**ASSIGNMENT:** What lines in the records include the string "value"? Return each one.

**RECORDS FOR THE EXERCISE:**
============

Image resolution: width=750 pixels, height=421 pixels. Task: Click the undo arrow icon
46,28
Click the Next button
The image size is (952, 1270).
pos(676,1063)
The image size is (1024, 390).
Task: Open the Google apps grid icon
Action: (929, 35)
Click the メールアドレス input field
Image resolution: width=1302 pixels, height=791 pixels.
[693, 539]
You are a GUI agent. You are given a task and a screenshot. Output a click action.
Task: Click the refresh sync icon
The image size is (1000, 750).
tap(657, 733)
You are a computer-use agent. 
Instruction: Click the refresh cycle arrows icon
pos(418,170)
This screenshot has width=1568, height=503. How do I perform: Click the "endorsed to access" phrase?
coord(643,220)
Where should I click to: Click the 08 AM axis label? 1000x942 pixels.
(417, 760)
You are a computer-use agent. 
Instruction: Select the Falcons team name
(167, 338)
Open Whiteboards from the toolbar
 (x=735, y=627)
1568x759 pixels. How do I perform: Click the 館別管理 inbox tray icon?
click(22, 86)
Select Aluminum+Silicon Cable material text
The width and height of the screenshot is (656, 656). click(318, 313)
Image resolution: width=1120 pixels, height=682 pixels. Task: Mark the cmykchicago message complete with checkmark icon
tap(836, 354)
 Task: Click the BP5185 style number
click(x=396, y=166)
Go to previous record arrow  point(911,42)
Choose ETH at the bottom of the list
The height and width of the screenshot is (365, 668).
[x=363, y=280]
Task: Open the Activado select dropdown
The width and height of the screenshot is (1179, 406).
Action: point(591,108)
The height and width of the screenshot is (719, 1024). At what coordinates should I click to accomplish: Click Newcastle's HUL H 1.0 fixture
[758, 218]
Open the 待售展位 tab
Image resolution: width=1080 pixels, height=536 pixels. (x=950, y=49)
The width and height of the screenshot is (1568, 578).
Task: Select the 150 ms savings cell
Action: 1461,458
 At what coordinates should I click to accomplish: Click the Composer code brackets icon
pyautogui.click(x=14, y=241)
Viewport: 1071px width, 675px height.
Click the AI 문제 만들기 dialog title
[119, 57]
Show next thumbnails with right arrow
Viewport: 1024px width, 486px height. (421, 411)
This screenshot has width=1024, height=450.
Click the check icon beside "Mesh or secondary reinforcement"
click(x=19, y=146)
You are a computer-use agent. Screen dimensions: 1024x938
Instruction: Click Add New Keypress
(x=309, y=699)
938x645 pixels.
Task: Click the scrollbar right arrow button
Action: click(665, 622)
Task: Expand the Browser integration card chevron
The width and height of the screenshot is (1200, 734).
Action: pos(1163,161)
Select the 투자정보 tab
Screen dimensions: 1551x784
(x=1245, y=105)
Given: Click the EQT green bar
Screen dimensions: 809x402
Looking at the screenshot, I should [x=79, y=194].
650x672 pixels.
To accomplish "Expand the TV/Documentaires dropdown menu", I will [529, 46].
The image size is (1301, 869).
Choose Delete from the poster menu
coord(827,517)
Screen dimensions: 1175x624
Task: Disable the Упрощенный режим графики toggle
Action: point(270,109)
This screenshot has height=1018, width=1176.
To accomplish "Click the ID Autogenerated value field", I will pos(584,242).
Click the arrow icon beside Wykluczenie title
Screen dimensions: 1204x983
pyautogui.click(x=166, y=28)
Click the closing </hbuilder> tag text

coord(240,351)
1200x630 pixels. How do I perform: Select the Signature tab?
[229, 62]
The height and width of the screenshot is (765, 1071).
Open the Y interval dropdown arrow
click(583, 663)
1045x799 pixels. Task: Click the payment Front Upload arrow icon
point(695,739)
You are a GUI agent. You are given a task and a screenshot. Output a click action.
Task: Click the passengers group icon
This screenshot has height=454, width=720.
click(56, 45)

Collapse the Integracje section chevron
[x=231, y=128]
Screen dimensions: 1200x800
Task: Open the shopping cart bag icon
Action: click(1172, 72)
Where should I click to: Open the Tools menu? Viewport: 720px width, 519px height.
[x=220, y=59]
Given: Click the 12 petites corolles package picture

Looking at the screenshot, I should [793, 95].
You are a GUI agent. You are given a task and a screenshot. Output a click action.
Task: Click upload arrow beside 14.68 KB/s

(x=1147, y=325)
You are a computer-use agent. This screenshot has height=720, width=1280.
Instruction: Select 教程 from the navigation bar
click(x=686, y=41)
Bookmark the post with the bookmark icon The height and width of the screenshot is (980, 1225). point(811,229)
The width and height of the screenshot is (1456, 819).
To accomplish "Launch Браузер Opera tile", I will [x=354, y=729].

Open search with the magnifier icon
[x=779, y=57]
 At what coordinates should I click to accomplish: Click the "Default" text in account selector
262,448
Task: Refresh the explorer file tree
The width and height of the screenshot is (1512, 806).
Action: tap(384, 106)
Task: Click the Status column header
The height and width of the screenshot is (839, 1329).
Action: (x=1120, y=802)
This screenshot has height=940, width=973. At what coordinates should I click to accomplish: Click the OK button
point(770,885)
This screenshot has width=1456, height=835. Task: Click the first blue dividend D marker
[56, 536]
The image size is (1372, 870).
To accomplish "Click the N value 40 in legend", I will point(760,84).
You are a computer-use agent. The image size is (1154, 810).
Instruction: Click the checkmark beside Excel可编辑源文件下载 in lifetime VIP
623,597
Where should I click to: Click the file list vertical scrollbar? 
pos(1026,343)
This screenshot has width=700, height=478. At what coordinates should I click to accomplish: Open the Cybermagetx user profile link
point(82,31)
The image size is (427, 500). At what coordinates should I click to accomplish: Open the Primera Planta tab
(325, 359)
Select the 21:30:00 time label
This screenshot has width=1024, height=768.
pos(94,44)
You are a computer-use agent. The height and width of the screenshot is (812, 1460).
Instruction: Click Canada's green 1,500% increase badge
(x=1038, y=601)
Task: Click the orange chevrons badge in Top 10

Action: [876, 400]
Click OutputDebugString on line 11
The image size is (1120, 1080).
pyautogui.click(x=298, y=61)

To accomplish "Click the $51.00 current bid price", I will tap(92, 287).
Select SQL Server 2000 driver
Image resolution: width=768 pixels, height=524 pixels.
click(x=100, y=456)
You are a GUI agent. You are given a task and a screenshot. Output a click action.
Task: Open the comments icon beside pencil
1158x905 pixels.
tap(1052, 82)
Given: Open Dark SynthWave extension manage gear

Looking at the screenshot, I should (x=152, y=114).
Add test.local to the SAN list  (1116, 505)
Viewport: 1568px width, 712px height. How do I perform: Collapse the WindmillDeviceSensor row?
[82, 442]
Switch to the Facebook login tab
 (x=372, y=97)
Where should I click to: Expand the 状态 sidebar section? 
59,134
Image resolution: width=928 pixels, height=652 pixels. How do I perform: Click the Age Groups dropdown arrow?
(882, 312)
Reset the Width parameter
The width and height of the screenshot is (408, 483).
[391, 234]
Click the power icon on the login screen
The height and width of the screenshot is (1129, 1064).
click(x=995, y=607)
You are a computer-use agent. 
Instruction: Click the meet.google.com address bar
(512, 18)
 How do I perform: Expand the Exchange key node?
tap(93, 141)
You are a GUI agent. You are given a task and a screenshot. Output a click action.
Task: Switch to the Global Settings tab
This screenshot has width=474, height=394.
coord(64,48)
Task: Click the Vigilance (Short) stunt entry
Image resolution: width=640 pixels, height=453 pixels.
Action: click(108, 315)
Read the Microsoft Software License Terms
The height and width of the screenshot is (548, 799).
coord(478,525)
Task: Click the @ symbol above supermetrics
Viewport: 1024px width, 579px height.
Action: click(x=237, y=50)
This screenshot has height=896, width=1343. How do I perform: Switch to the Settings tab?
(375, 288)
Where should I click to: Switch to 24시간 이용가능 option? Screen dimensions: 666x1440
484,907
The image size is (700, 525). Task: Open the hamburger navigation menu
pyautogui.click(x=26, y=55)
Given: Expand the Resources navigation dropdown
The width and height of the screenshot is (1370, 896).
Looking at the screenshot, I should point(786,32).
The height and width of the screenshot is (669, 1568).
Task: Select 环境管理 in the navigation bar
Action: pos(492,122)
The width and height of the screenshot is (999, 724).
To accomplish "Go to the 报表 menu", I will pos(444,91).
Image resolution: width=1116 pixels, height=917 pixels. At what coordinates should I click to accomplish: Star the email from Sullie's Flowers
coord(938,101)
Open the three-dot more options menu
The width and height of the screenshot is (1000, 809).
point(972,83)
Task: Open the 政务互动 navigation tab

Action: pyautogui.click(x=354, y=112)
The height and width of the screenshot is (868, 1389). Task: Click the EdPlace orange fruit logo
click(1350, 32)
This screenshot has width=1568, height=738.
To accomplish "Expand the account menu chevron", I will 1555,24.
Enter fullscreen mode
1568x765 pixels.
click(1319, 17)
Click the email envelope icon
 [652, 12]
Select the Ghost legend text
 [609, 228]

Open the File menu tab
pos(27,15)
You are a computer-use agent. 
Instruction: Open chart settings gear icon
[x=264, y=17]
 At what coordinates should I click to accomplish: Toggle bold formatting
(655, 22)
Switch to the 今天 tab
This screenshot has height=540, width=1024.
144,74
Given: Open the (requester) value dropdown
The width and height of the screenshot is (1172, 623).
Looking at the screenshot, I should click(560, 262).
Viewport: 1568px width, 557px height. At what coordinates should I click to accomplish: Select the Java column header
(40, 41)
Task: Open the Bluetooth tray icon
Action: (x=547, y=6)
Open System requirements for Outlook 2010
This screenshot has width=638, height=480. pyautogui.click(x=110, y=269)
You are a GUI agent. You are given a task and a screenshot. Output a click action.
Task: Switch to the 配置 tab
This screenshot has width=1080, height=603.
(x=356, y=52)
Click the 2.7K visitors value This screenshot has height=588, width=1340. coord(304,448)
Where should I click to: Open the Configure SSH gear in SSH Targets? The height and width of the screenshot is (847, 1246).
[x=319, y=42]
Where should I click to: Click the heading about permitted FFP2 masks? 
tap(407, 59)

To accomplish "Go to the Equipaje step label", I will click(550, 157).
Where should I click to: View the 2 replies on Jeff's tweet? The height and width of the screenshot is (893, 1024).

============

**FINAL ANSWER:**
To accomplish "Click the ID Autogenerated value field", I will pos(584,242).
To accomplish "Click the N value 40 in legend", I will point(760,84).
Given: Open the (requester) value dropdown
Click the 2.7K visitors value This screenshot has height=588, width=1340. coord(304,448)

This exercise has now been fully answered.